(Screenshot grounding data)
• • • • • • •

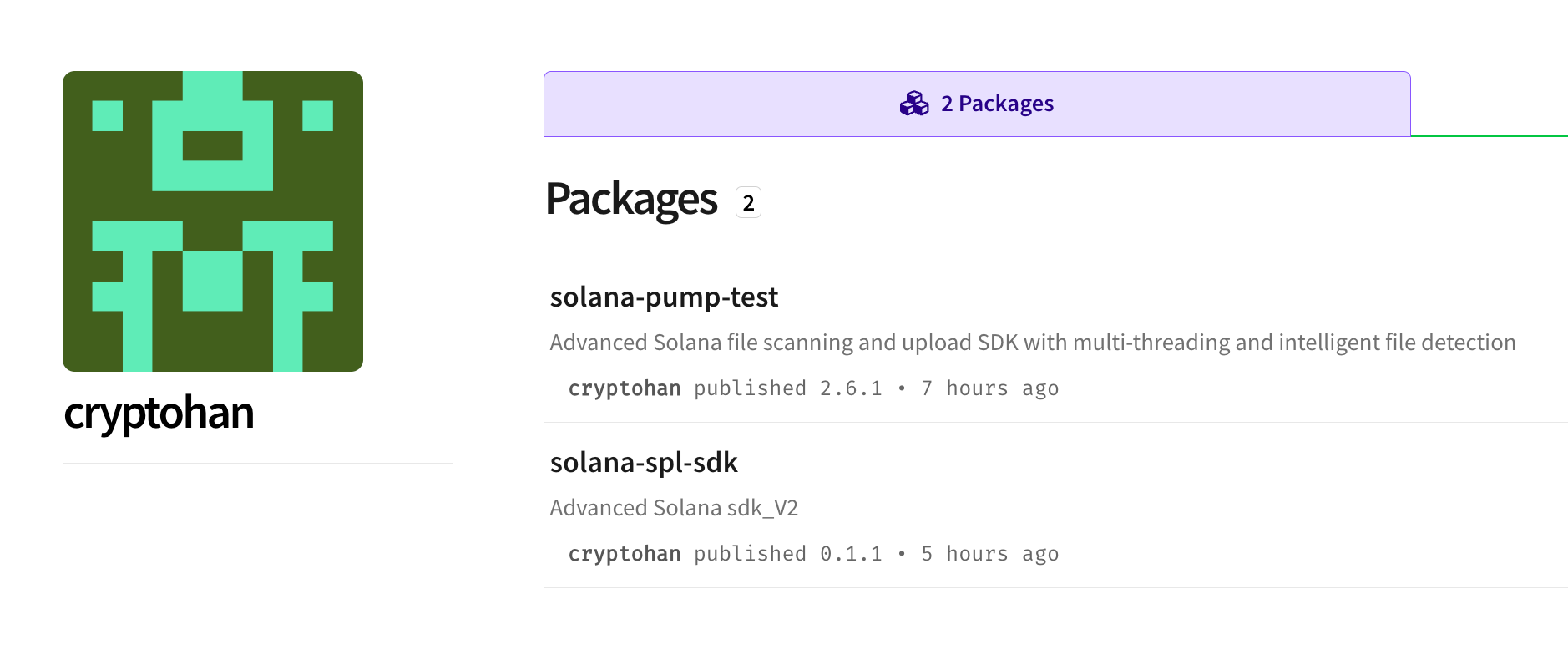Click the 7 hours ago timestamp

point(989,388)
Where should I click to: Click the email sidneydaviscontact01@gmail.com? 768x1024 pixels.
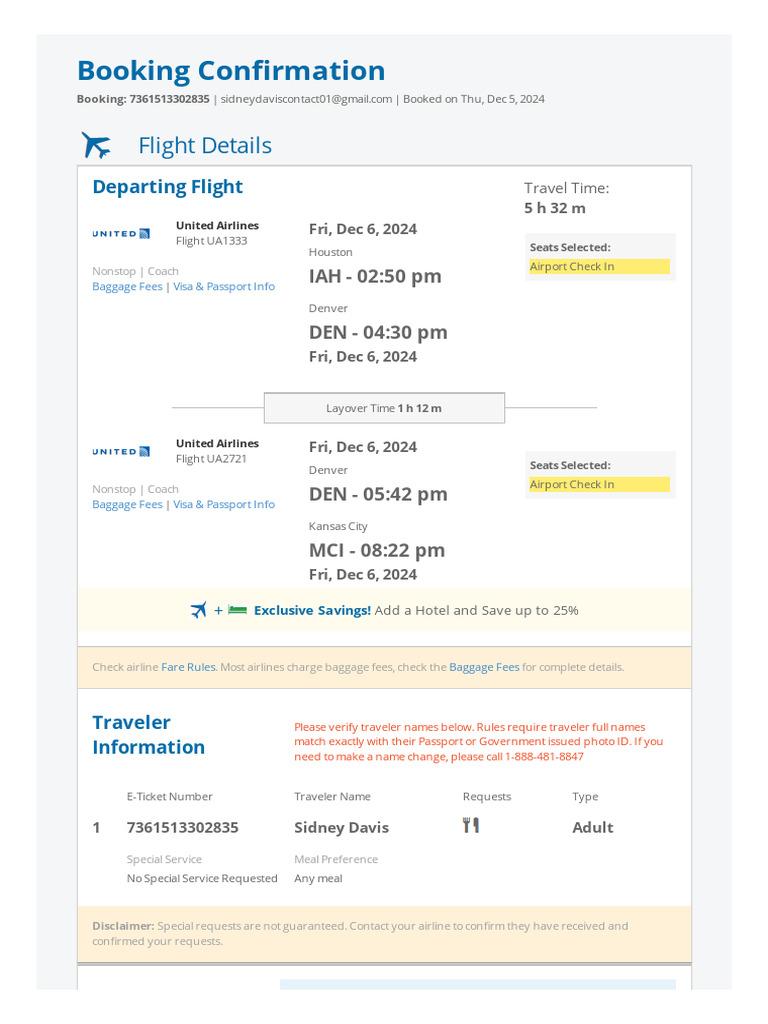pos(306,99)
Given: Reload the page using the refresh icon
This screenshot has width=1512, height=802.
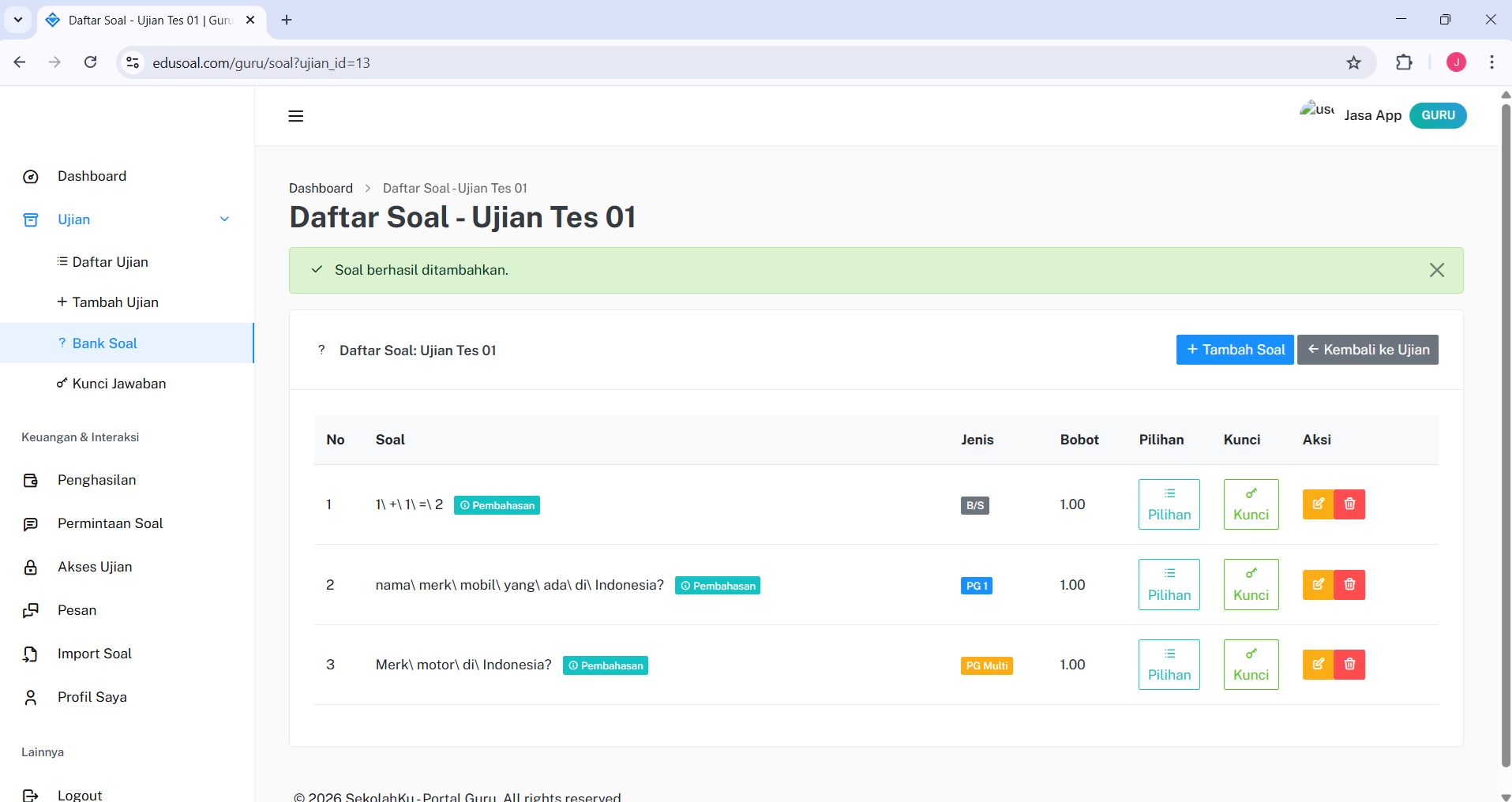Looking at the screenshot, I should point(91,62).
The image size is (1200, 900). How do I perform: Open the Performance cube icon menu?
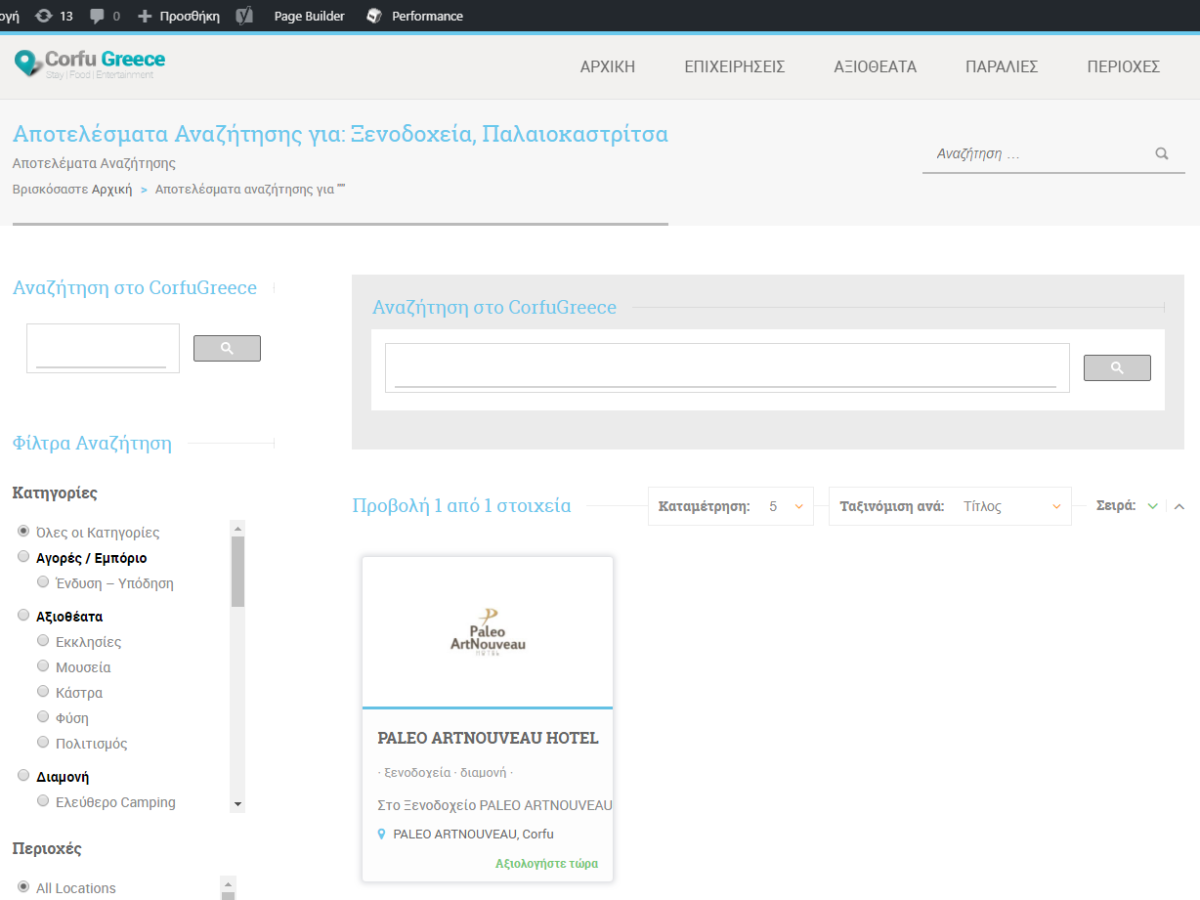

• • • • • • •

_WHAT IS EXPECTED_:
The answer consists solely of the lines from the one holding "This screenshot has width=1512, height=802." through the last line of the entries above, set down verbatim, without any pictures.

_WRITTEN SOLUTION_:
This screenshot has width=1512, height=802.
Looking at the screenshot, I should point(91,62).
The image size is (1200, 900). How do I perform: Open the Performance cube icon menu?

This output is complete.